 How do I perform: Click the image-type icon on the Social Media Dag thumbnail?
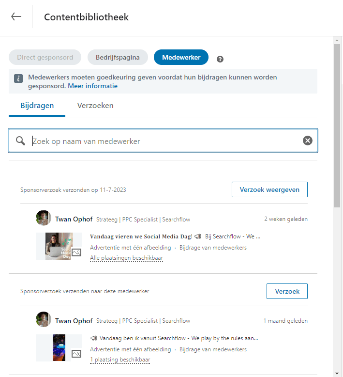click(76, 252)
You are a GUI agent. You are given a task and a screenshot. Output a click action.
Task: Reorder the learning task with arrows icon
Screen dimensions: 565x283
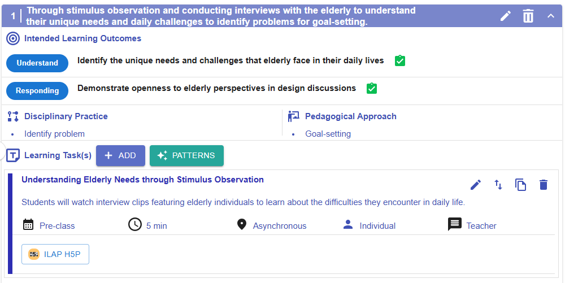498,185
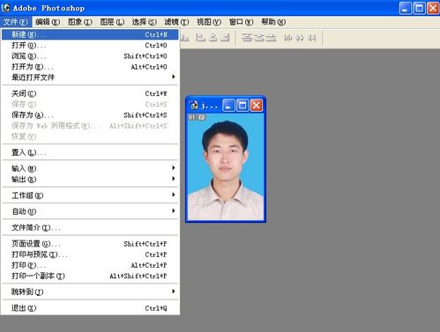Viewport: 440px width, 332px height.
Task: Click the distribute left edges icon
Action: click(288, 38)
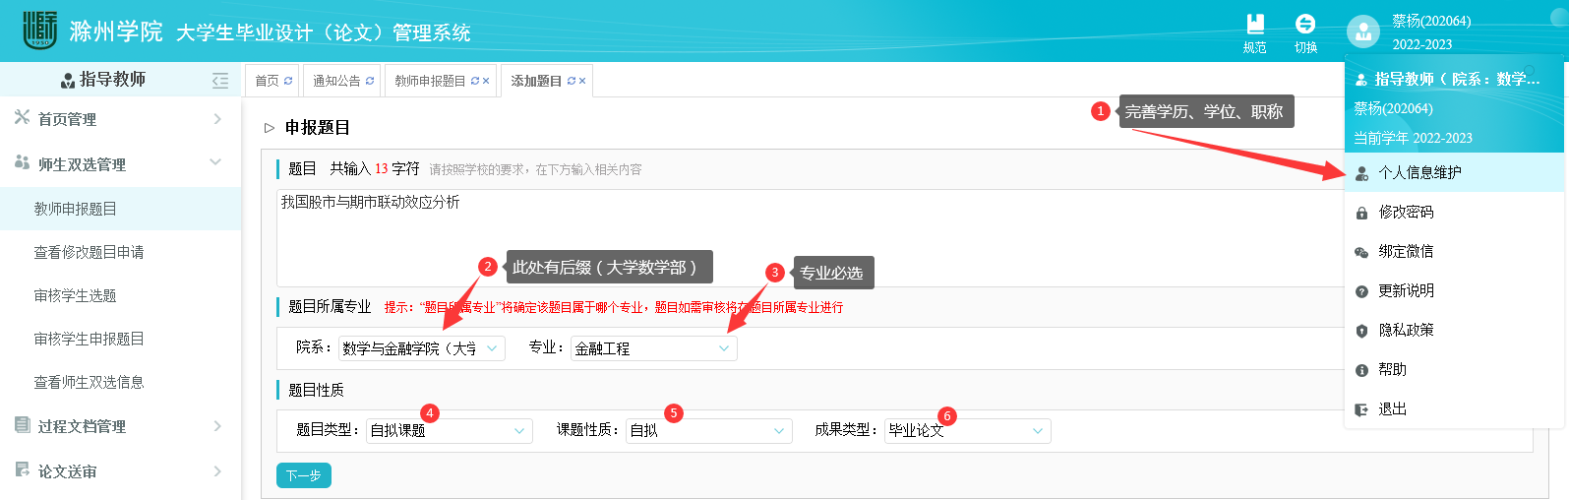
Task: Click the 切换 switch role icon
Action: (x=1305, y=25)
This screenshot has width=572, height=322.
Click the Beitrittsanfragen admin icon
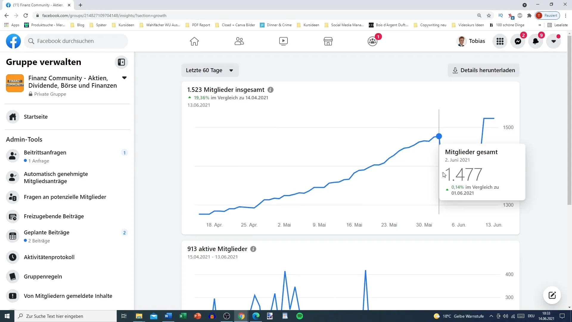13,156
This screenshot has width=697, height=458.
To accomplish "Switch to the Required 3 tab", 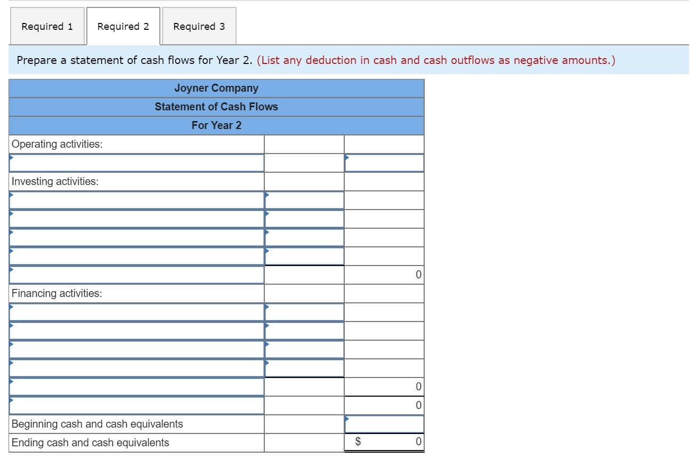I will [x=199, y=26].

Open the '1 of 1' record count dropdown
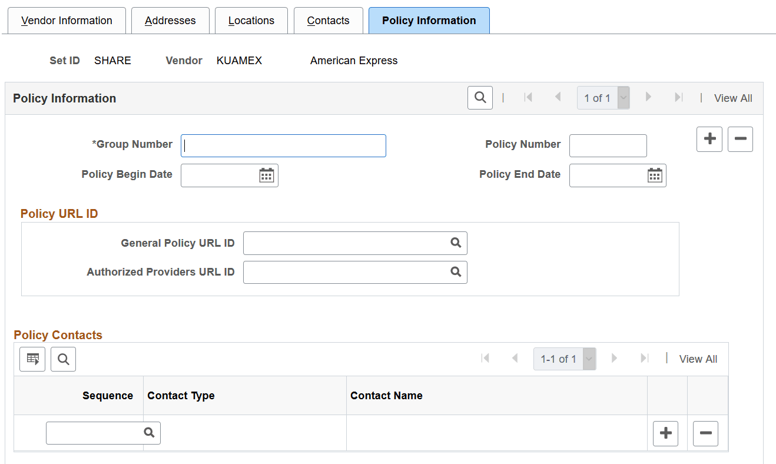623,98
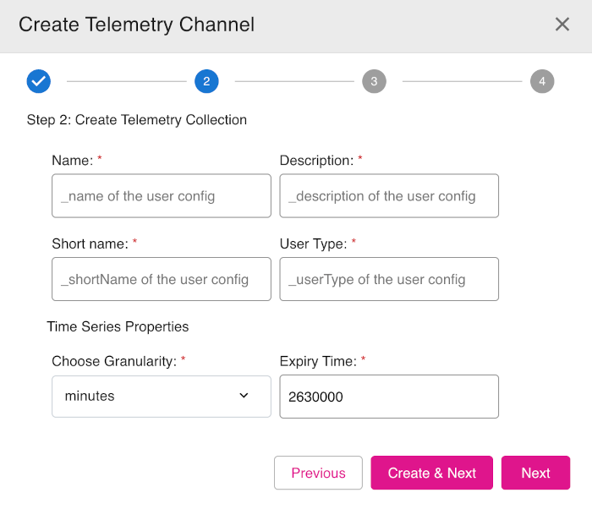The width and height of the screenshot is (592, 520).
Task: Select the Short name input box
Action: [161, 279]
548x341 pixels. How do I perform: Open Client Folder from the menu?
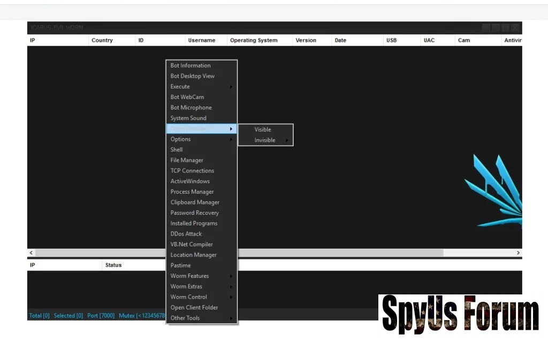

▶ _CHALLENGE_:
Transcribe the rows starting at the line containing "You are a GUI" and ending after the line containing "Task: Click the 切换 switch role icon", both included. Leave the pictures out.

▶ _FINAL RESULT_:
You are a GUI agent. You are given a task and a screenshot. Output a click action.
Task: Reorder the learning task with arrows icon
Screen dimensions: 565x283
498,185
Viewport: 440px width, 332px height.
Task: Click the distribute left edges icon
Action: click(288, 38)
Task: Click the 切换 switch role icon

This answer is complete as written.